Gaybın kısımları: Mutlak ve izâfi gayb

Malum olduğu üzere mutlak gaybı yani henüz olmamış gelecekte vuku bulacak şeyleri Allah'tan (c.c.) başka kimse bilmez. Nitekim Kur'an-ı Kerim'de "(Rasûlüm) De ki: Göklerde ve yerde, Allah'tan başka kimse gaybı bilmez. Ve onlar ne zaman diriltileceklerini de bilmezler." [Neml suresi, 65] buyurulmuştur.

Ve yine buyrulmuştur ki; “Ey iman edenler! Şarap, kumar, dikili taşlar (putlar), fal ve şans okları birer şeytan işi pisliktir; bunlardan uzak durun ki kurtuluşa eresiniz.” [Maide suresi, 90]
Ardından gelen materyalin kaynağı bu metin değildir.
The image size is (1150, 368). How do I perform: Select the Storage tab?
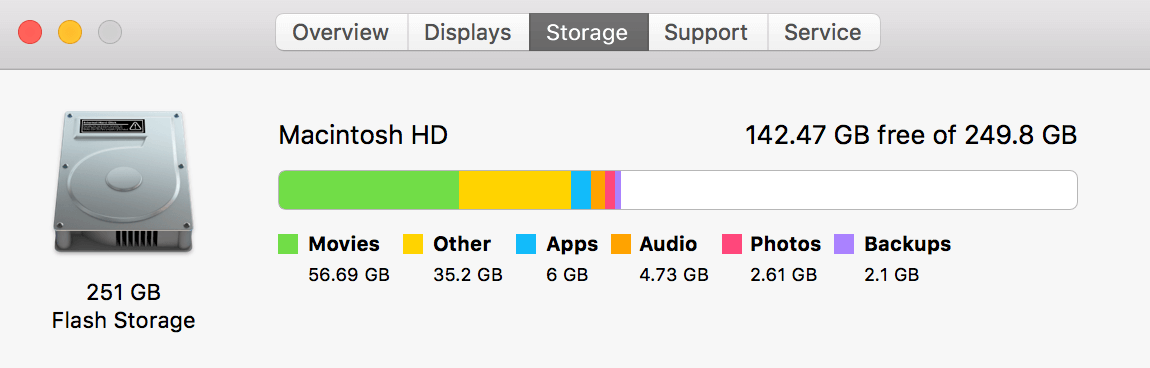tap(588, 32)
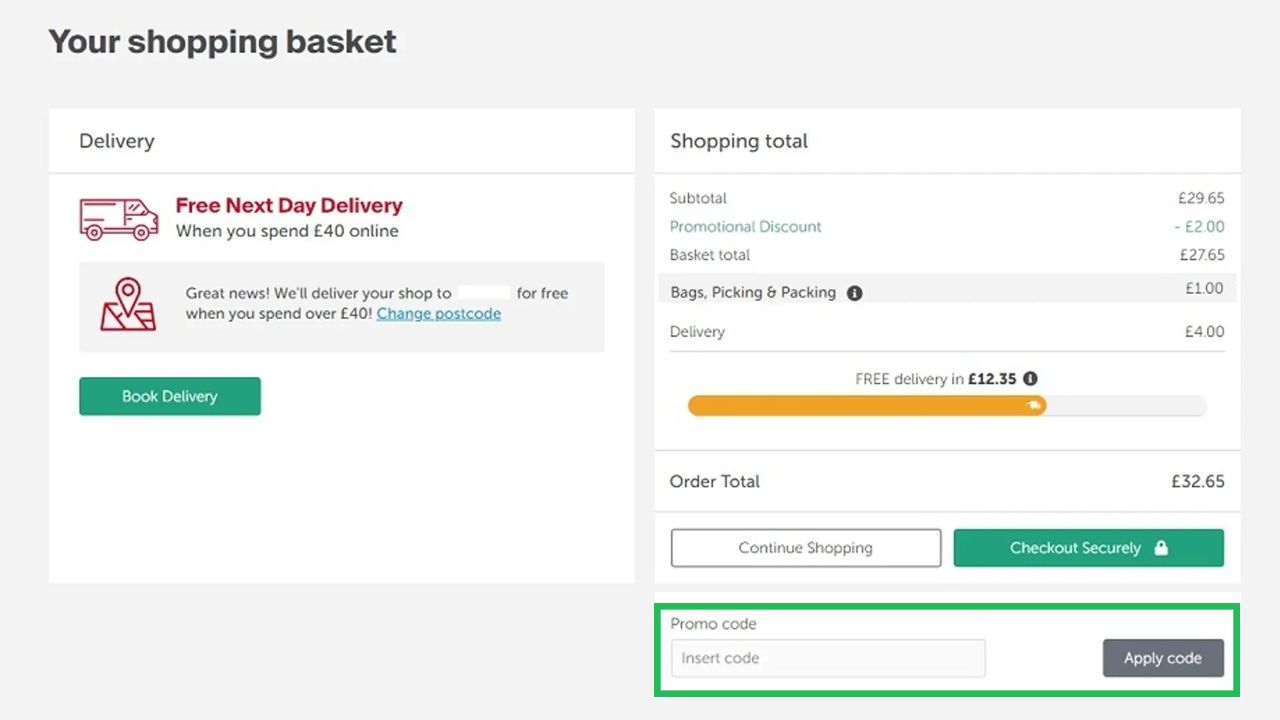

Mutlak gayb için hüküm bu. İzâfi (uyd. göreceli) gayb için de Rasûl-i Ekrem Efendimiz (s.a.v.) şöyle buyurmuşlardır: "Kim arrâfa-kâhine-falcıya (gaybten haber verdiğini iddia eden kimseye, kaybolmuş malın-eşyanın yerini sormak için) gider ve onu tasdik ederse, kırk gün hiçbir namazı kabul olmaz." [Riyazu's-Salihin, Hadis no: 1666] "Ona inanan kişi, bana indirileni (Kitabı ve vahyi) inkâr etmiş olur." [Ahmed b. Hanbel, Müsned, 4, 66]

Ve yine İbn Abbas’ın (r.anhuma) haber verdiğine göre Rasûlullah Efendimiz (s.a.v.), “Kim yıldızlar(ın kıpırdanışın)dan ilim alırsa, sihirden bir (ilim) dal(ı) elde etmiş olur. (Bilgisi) arttıkça, (sihirbazlığı da) artar.[Riyazu’s-Sâlihîn, Hadis no: 1668] buyurmuşlardır.

O bakımdan çeşitli akıl-mantık ve ilim dışı işlemlerle mutlak gayb durumunda olan gelecekteki olaylar hakkında, olumlu veya olumsuz haber vermek iddiasına kalkışmak ve benzeri işlerle uğraşmak, bunlara inanmak haramdır, büyük günahlardandır. Bunlardan uzak durmak gerekir.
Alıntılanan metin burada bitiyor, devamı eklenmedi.